A Master of Science thesis in Biomedical Engineering by Mohammad Zubeir Allum Saib entitled, “Nitinol Stents: A Finite Element Analysis of their Interaction with the Wall of Blood Vessels”, submitted in December 2023. Thesis advisor is Dr. Farid Abed. Soft copy is available (Thesis, Completion Certificate, Approval Signatures, and AUS Archives Consent Form).
Abstract
The recent decades have seen huge improvements in stent implantation in arteries affected by atherosclerosis. The latter entails the partial blocking or complete occlusion of the lumen. Self-expandable stents are being commonly utilized alongside traditional stents to provide scaffolding to stenosed arteries. Nitinol alloys are being widely used in the medical industry to produce such stents. However, a significant limitation hampering their efficacy is restenosis, triggered by neointimal hyperplasia and resulting in the loss of gain in lumen size, post-intervention. In this study, a nonlinear finite element model was developed to simulate stent deployment and its interaction with the surrounding vessel. The main aim was to determine contact pressures, forces, and shear stresses induced in an artery wall with plaque. This was followed by a parametric study of Nitinol superelastic properties as well as artery & plaque composition and thickness. The results demonstrate the drawbacks of plaque calcification, which triggered a sharp contact pressure surge at the interface, potentially leading to rupture and restenosis. A regression line was established to relate hypocellular to calcified plaques. Regarding the directionality of wall properties, contact pressure observations were not significantly different between isotropic and anisotropic arteries.
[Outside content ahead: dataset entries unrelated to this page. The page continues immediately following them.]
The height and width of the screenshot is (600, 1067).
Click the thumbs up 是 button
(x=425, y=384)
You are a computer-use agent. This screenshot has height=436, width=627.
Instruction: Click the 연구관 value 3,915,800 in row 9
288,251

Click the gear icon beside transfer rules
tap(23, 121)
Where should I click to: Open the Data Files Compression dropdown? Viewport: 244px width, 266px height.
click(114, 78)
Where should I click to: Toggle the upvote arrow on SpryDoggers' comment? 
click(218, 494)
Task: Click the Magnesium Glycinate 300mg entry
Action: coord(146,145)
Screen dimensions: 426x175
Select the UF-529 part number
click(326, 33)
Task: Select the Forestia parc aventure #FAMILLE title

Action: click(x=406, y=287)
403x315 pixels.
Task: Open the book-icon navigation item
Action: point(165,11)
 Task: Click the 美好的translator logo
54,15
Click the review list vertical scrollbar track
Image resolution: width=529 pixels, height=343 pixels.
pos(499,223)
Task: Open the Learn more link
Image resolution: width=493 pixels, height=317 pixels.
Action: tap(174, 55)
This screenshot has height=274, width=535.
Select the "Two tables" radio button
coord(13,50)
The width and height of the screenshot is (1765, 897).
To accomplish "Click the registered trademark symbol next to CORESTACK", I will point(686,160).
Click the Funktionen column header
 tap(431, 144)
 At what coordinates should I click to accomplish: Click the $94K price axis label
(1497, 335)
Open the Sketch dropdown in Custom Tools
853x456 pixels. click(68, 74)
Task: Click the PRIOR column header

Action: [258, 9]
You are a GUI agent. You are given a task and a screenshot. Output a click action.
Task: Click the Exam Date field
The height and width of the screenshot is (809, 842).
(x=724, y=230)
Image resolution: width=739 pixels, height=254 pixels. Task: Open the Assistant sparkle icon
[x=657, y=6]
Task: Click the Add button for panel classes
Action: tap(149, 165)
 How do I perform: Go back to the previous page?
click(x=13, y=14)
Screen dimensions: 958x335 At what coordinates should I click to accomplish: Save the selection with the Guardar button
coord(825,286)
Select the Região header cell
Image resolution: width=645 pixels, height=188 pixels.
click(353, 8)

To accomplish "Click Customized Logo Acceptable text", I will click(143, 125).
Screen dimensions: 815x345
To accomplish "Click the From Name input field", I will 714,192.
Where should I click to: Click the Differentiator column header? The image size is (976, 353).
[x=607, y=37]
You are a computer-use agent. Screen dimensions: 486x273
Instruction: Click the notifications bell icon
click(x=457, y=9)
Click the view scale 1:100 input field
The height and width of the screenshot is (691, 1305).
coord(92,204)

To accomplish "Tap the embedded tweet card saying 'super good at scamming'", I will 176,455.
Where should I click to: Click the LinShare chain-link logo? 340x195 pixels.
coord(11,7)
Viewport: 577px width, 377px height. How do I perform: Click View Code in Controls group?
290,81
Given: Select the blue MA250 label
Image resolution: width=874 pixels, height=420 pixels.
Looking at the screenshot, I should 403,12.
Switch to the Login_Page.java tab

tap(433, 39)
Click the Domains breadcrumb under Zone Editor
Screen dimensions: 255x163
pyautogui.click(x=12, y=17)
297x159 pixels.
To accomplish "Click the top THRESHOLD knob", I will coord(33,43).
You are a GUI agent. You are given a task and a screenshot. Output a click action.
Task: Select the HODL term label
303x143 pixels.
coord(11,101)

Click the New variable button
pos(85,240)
Furthermore, the model having a thinner plaque experienced a lower peak contact pressure and radial force at the contact interface. In terms of frictional shear stresses, the device with the lowest martensite modulus was determined to be mechanically safer. It exhibited the lowest interfacial shear stress at the contact area and was deemed less likely to induce vascular injury, neointimal hyperplasia, and in-stent restenosis.